Зу-н-Нун молитвенно сложил руки перед грудью и сказал:
— Сахль аль-Аттаби, да будет ему Судьей Всевышний, попросил благословить эту печать Рабийу из Газны. Ей сказали, что внук Али желает обезопасить гробницу от гул и кутрубов. Потом, узнав, что ее обманули, святая предприняла три паломничества в долину Муарраф в пустыне Али. Но даже перед смертью она молилась Всевышнему о прощении. Орден Халветийа хранит завещание святой: раз уж мне пришлось послужить неправедному делу, сказала Рабийа перед смертью, пусть мои последователи молятся за упокой души девы Сумерек. Если она ушла к своим предкам, молитвы ашшаритов послужат ей утешением. Если она предпочла остаться под печатью Дауда и ждать часа мести, молитвы суфиев помогут избавить край от страшного бедствия. Сигила должна оставаться нетронутой — иначе гнев покойной вырвется из-под надгробия подобно урагану и сметет праведных и виноватых. Мстительные духи мертвых не ищут виновных — они убивают всех, кого встретят на своем пути.
— Сигила должна оставаться нетронутой, — прошелестел в ответ голос Тамийа-химэ. — О сестра, я молю тебя: если ты еще здесь — оставь свои замыслы и перейди на Ту Сторону. О сестра, молю тебя — перейди в Чертоги Мертвых и упокойся среди теней предков! О сестра, я буду молить богиню Ве Фуи о покрове для тебя, и я буду молить милосердную Ве Ниэн, чтобы она сжалилась над тобой — а ты бы сжалилась над нами, о Амайа-химэ, сестра моя по матери и по отцу!
И все, стоявшие перед серым холодным камнем с печатью-глазом посередине, опустились на колени и вознесли молитвы — каждый тому богу, которому поклонялся в своем сердце.
А затем старый дервиш сказал:
— Отныне в этой долине образуется обитель ордена Халветийа. Я и пять моих товарищей станем первыми дервишами этой ханаки — и да помилует нас Всевышний. Он милостивый, прощающий…
Но Тарик и Тамийа-химэ лишь переглянулись.
Сигила Дауда продолжала смотреть с камня — недреманным, страшным, мертвым глазом.
А если бы кто-то потрудился выглянуть из пещеры наружу, то увидел бы странное зрелище. В долину Лива ар-Рамля, медленно кружась в воздухе, падали белые перья. Одно за другим, медленно, как во сне. Полночный ветерок подхватывал их и разносил по камням, ветвям уцелевших деревьев и темнеющим входам в пещеры.
-7-
Мудрость Хаджаджа
Последние дни — да что там, все десять дней с момента вступления в Куртубу, — были ознаменованы для Аммара крайне неприятными хлопотами.

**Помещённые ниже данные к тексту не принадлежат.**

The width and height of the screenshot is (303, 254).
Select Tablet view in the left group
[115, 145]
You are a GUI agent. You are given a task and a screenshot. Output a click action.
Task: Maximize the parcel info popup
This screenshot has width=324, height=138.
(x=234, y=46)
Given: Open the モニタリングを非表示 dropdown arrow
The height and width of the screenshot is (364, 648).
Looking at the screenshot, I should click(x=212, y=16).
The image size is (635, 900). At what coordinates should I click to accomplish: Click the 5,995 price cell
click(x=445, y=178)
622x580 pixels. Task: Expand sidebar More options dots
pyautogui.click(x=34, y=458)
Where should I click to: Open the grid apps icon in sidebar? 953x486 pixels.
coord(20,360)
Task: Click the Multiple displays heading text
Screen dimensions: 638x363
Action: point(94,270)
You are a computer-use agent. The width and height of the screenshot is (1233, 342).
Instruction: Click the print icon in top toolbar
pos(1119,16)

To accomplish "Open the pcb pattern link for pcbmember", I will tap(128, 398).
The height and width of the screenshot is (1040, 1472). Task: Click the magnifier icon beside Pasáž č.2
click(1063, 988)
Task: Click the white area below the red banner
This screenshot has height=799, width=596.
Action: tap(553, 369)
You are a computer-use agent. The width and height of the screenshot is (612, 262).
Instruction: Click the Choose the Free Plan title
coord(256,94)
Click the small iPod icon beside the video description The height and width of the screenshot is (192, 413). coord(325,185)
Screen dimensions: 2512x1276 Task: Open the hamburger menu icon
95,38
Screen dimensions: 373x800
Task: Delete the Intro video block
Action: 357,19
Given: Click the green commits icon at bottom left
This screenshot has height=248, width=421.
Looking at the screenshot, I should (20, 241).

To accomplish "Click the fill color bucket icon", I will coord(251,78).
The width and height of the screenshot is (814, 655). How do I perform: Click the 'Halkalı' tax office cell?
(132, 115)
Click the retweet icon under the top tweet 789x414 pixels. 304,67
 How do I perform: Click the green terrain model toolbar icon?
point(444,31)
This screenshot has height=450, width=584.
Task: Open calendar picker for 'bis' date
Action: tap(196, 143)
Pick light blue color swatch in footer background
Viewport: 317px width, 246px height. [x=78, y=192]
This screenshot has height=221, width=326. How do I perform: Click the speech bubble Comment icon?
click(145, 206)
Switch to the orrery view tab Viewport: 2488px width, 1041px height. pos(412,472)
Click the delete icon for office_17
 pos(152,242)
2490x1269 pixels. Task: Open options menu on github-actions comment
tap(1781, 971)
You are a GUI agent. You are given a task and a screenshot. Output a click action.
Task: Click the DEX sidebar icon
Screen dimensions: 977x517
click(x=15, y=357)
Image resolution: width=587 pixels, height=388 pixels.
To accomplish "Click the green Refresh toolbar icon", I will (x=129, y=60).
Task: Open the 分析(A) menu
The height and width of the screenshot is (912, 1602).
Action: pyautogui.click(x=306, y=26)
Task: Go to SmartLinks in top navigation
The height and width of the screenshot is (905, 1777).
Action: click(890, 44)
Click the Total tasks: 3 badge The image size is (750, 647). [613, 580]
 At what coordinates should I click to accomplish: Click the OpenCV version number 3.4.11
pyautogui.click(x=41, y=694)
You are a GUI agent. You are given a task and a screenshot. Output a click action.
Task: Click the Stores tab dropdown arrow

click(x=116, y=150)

Шайтановы отродья во главе с Тариком истребили многих Умейядов — но не всех. А самое главное — они не тронули харимы мятежников! А нужно сказать, что до злосчастного дня налета в Куртубе вели спокойную жизнь женщины и дети как покойного Омара ибн Имрана, так и его старшего сына, Абд-аль-Вахида, — нынче также покойного стараниями мстительной сумеречной княгини.